Support for Yourself
WHAT CAN YOU DO FOR YOURSELF WHEN YOU ARE IN THE TRENCHES?
If you notice that you have stopped doing things that matter to you, take some time to reflect on the things you enjoy doing. Make a list. Look at your calendar. Reach out to a friend for a walk. This can be a shift that starts you into a more regular routine. You may not be ready to do everything on your list, but you can start with just one thing. Here are some additional things you may find particularly helpful:
PARENT/CAREGIVER EDUCATION GROUPS
Educate yourself. The more you understand about this illness and learn about the developing brain and addiction, the better equipped you will be to manage. Parenting groups that offer education can provide insight into the teenage developing brain and the effects substances can have, and they can offer new ways to approach, communicate, and stay connected to your young person.

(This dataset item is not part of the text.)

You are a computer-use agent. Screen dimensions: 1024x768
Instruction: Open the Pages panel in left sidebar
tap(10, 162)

PARENT/CAREGIVER SUPPORT GROUPS
It is an opportunity to find other parents who can hear and relate to what you are going through. Many parents find it harder to relate to friends and relatives whose experiences with their children are very different. It is also important to find a group you feel comfortable with. Often you can learn from parents whose struggles are more or less challenging experiences than your own. You may form friendships with them too.
It is important to find a support group that works for you. If your young person has a severe substance use disorder, you may feel alienated in certain support groups where other families’ problems seem relatively minor in comparison. In contrast, you may be shocked to hear the problems of others if your young person does not have a substance use disorder, or if you are not quite ready to accept the reality of what is happening. It is normal to change support groups throughout your journey.

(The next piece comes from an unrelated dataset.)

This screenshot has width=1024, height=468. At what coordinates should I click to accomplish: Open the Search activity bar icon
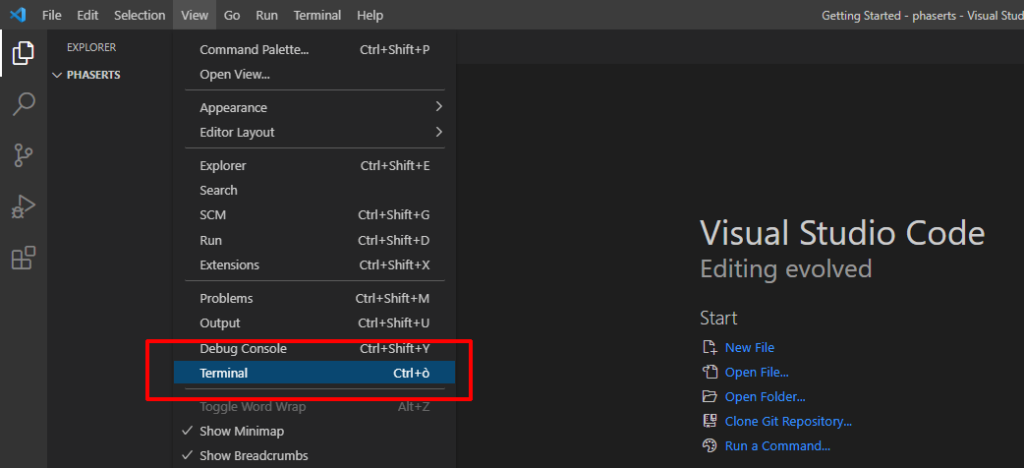tap(24, 104)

We encourage you to talk to the group facilitator about the kinds of situations that the parents in the group are dealing with before you attend, so you can find the best fit for you.
There are several agencies that offer individual or family counselling. Being able to communicate one-on-one with someone and talk about your own personal experience can be very helpful. A good counselling experience can validate the intensity of your experience and offer helpful skills, strategies, and direction.
KEEPING A JOURNAL
Keeping a personal journal can be a good way to see change and progress over time. Some things in your journal might include:
- Count the gems: tracking small wins
- Vent: describe those days when things are not going well
- Be the observer: practice being observant and describe the details of what you are seeing. Practice being objective to give yourself a break from the emotion of the situation
- Make a list of ways to care for yourself
- Make a list of things you can control and things you cannot
- Set small goals and celebrate each achievement
REACHING OUT IN YOUR COMMUNITY
If you are feeling overwhelmed and exhausted, it can be more difficult to take care of yourself and your loved one(s). Slow down, rest, and when you are ready, reach out to others who can understand and validate your journey. Reaching out and communicating with your young person’s school staff, local police, or social workers can sometimes be helpful.

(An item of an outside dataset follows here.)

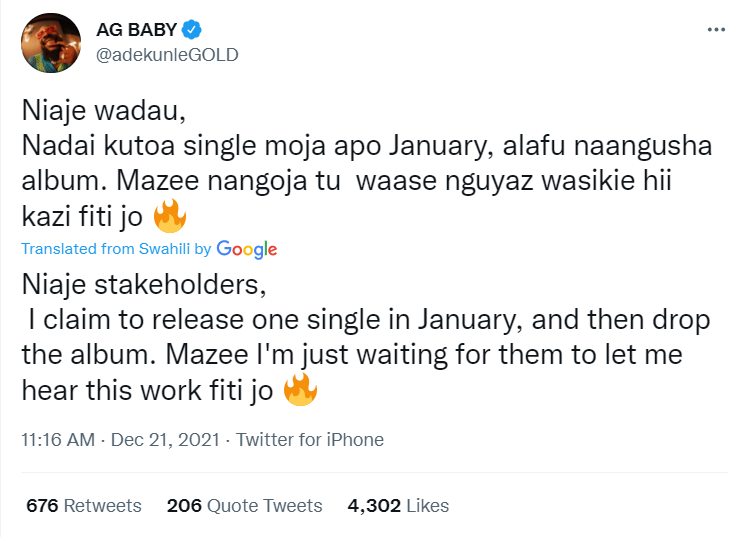View the 4,302 Likes list
The image size is (740, 537).
click(x=398, y=505)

Be brave and reach out. Every challenging moment is a learning opportunity.
Set flexible boundaries with your young person and accept that they will change. Sometimes you may find yourself needing to set firm boundaries. Sometimes you may feel like the passive parent. It can be scary but try it anyway. Get to know your limits and be kind to yourself in the process. You are doing your best.
They have a journey and so do we. Do your own work. Your young person does not want to see you suffering because of them.